Book Review: Fascinating. Painful.
Summary: 5 Stars

Some 46 years ago (good Lord, I was alive then), we spoke so little about sex and ardor. Ian McEwan chooses this time to open up what is little more than an elongated story about lost love. Like much of his writing, "On Chesil Beach" brings us to a turning point... as one reviewer characterized it, a defining moment, upon which two lives turn.

In an awkward, painful pastiche of two young people on their honeymoon, McEwan takes the reader through the same experience from two different viewpoints. The span time of the core story is about three hours, and in those three hours, in this short vignette which starts with love and hope and ends with pain and hopelessness, McEwan once more, and beautifully, changes the way we think about sexuality. And because he needs so few words, and so little time to plant the seeds of "what might have been?" in the reader's mind, there is only one way to define this tale... it is masterful.

And painful. Keep that in mind if you decide to read it.


Book Review: Throw this one back
Summary: 2 Stars

I may have missed it, but did Ian McEwan recently move to that Greek monastery where the don't allow any females of any species? You would think he'd never met a woman in his life from reading "On Chesil Beach," a minor character study that's not really worth even the short time it takes to get through. McEwan's attempts to inhabit the mind of a woman in post-war England are laughably inept--although he works hard to get the period details right the character rings false all the way through. The author also seems to suffer from that modern misconception that everyone born before 1960 had no idea how babies are made--how does he think he got here? And the, er, climactic scene is more worthy of a soap opera scribe than a major novelist. The only time this novel works is when he's describing the male character's class resentment: that's where McEwan's talent lies and he'd be better off applying his much over-praised abilities to culture-clash stories like Atonement and Saturday.
In all, a bad day at the beach.

Book Review: Brilliant writing on the cusp of the 1960's sexual revolution,
Summary: 4 Stars

On the surface this is an account of a couple's first night of their honeymoon. McEwan brilliantly evokes the period, 1962, from the dinner in their honeymoon suite served by two Dorset young boys to the tensions building up to their first sexual emcounter. Edward and Florence both have very differnet reasons for being apprehensive and not surprisingly it is a ...! McEwan, elaborates on the background to their relationship whilst continuing the narrative in the present. Ths short novel was beautifully paced and voiced but I was left feeling that all too often writers choose difficult and negative subject matter, much like in McEwan's Saturday and most notably in Cormac McCarthy's The Road and it would be refreshing if these gifted writers wrote on something with more humour and joie de vivre. Nevertheless, the reader does get a wondreful perspective of the the conservative sexual repression which was still very much the norm on the cusp of the sexually liberating attitudes which had taken over ten years later.
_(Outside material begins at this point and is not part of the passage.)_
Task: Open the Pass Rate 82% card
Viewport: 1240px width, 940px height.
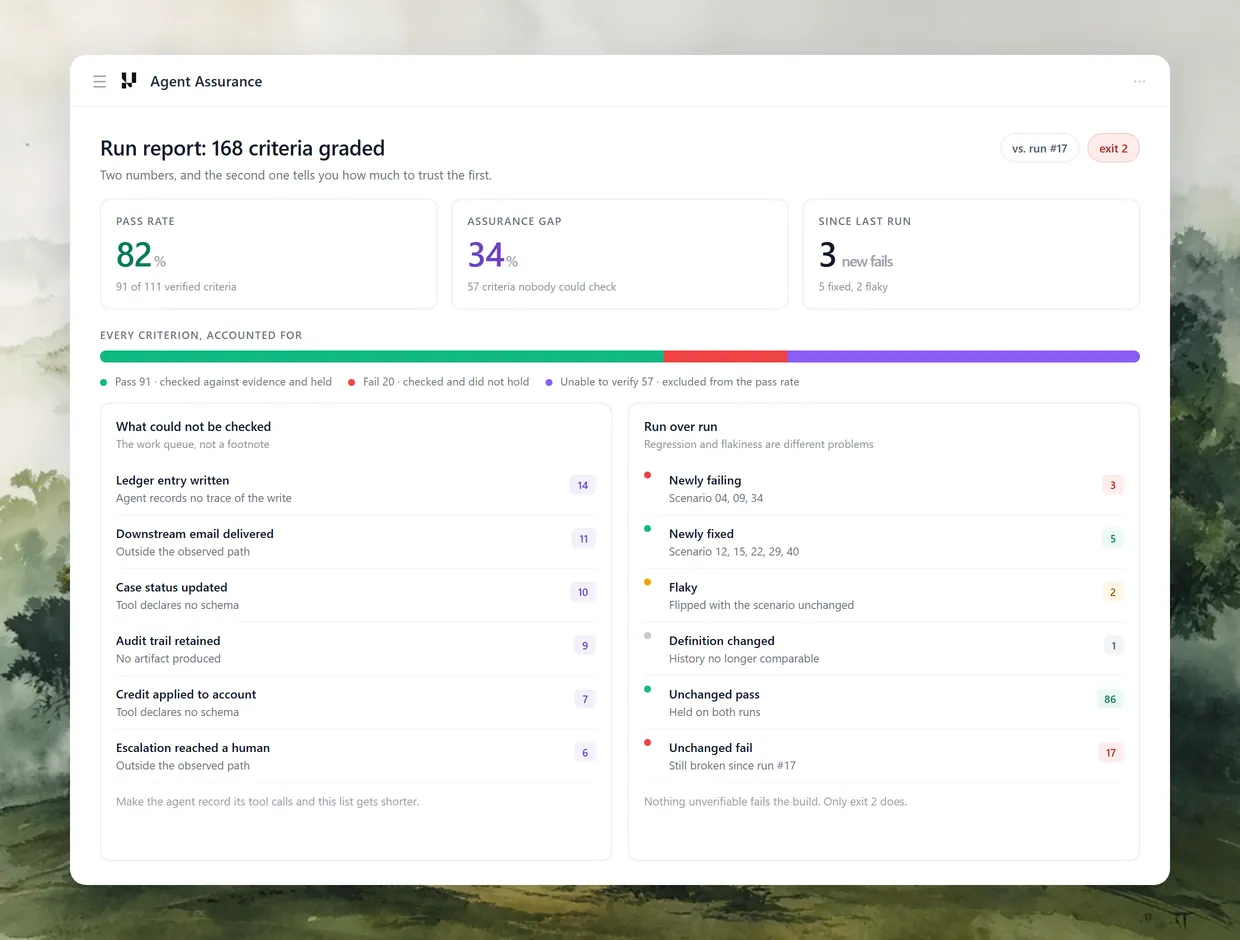Action: pos(268,254)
Book Review: "The road not taken"
Summary: 5 Stars

I've long been intrigued by those decision-making points in life that irretrievably change its course. And I've long been a fan of Ian McEwan. "On Chesil Beach" combines the best of this author--his flawless prose with his ability to dilate a day, or in this case an evening, with rich detail and seamless flashbacks into a race-through-the-book reading experience. Edward and Florence fumble badly through one of those life-defining crossroads as they take 'in love' and fantasies (or nightmares) into reality on their wedding night.
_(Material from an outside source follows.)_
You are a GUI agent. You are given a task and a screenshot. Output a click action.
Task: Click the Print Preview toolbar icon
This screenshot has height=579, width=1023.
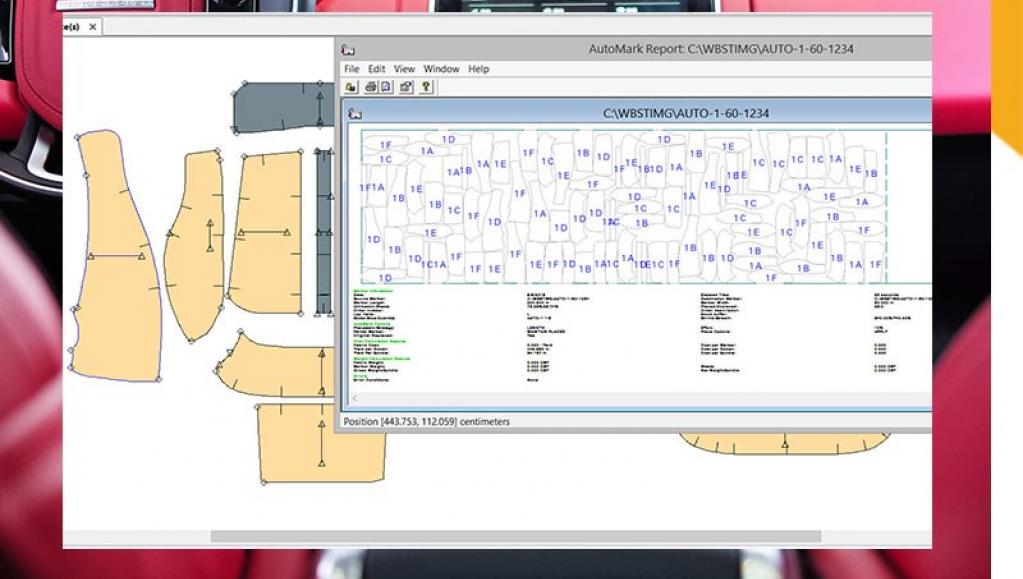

Most of us have been in love and dashed with the cold water reality of day-to-day life with our lover now spouse. In an intriguing way reminiscent of the 'choose your own ending' books that my children used to love, McEwan takes us through one couple's choices and consequences, giving us a glimpse of "the road not taken" and making us realize that, for us as well as Edward and Flo, "that has made all the difference."